● **Podany tekst**:
Finał US Open bez Igi Świątek

bialyorzel24.com 3 godzin temu

Jestem dumna z tego, co zrobiłam w tych okolicznościach – mówiła po ćwierćfinale US Open Iga Świątek. Kibice, jak to kibice – byli niepocieszeni. Zachodzili w głowę, jak można przegrać z kimś 4:6, 3:6, skoro kilka tygodni wcześniej zaserwowało się mu tenisowego „bajgla” 6:0, 6:0. Okazało się, iż można, gdy się słabo… serwuje.

W Nowym Jorku wszystko szło w dobrą stronę, aż w ćwierćfinale Igę Świątek zawiódł serwis. Fot. Iga Świątek/facebook

Wspomniane kilka tygodni to w istocie dobre półtora miesiąca, które dzieliło finał Wimbledonu od kolejnego meczu Polki z Amandą Anisimową. Nad Tamizą Amerykanka nie potrafiła wejść na swój poziom, z gema na gem traciła rezon, lała łzy, gdy mecz jeszcze trwał i została przez Igę „wbita w kort”. Londyńskie korty nie widziały takiego rozstrzygnięcia w tej fazie turnieju od… 1911 roku.

● **Dostarczony materiał**:
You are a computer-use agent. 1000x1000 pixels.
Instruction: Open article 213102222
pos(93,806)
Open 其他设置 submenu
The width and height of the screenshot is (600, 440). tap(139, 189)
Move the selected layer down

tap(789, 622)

...

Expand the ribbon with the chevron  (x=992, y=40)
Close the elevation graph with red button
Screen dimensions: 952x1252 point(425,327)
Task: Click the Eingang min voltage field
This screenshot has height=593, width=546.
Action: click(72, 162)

==

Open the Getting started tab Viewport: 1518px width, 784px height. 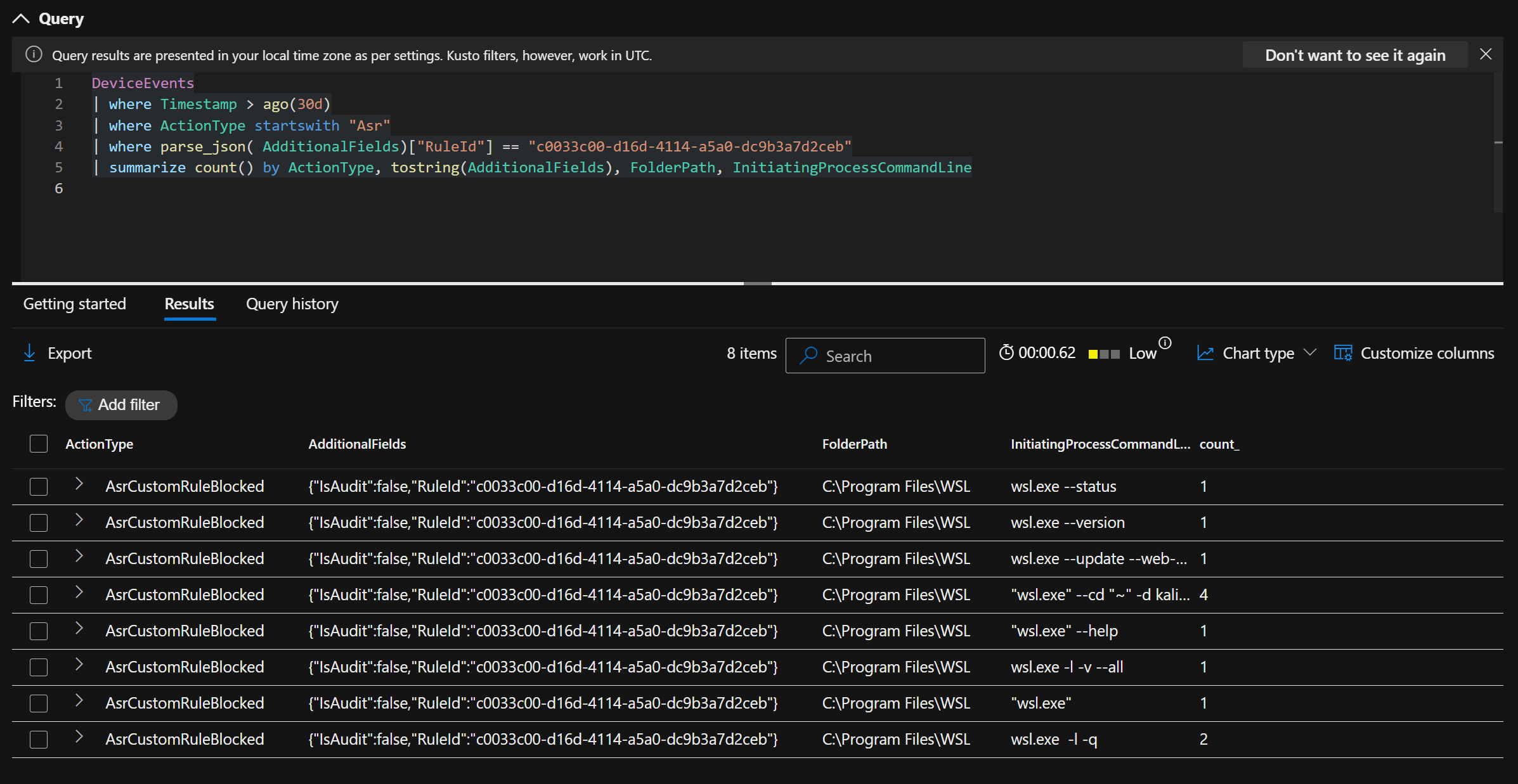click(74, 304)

● **Cel zadania**: Przepisz dokładnie z podanego tekstu fragment od słów „Finał US Open” do słów „się słabo… serwuje.”.

● **Rozwiązanie zadania**:
Finał US Open bez Igi Świątek

bialyorzel24.com 3 godzin temu

Jestem dumna z tego, co zrobiłam w tych okolicznościach – mówiła po ćwierćfinale US Open Iga Świątek. Kibice, jak to kibice – byli niepocieszeni. Zachodzili w głowę, jak można przegrać z kimś 4:6, 3:6, skoro kilka tygodni wcześniej zaserwowało się mu tenisowego „bajgla” 6:0, 6:0. Okazało się, iż można, gdy się słabo… serwuje.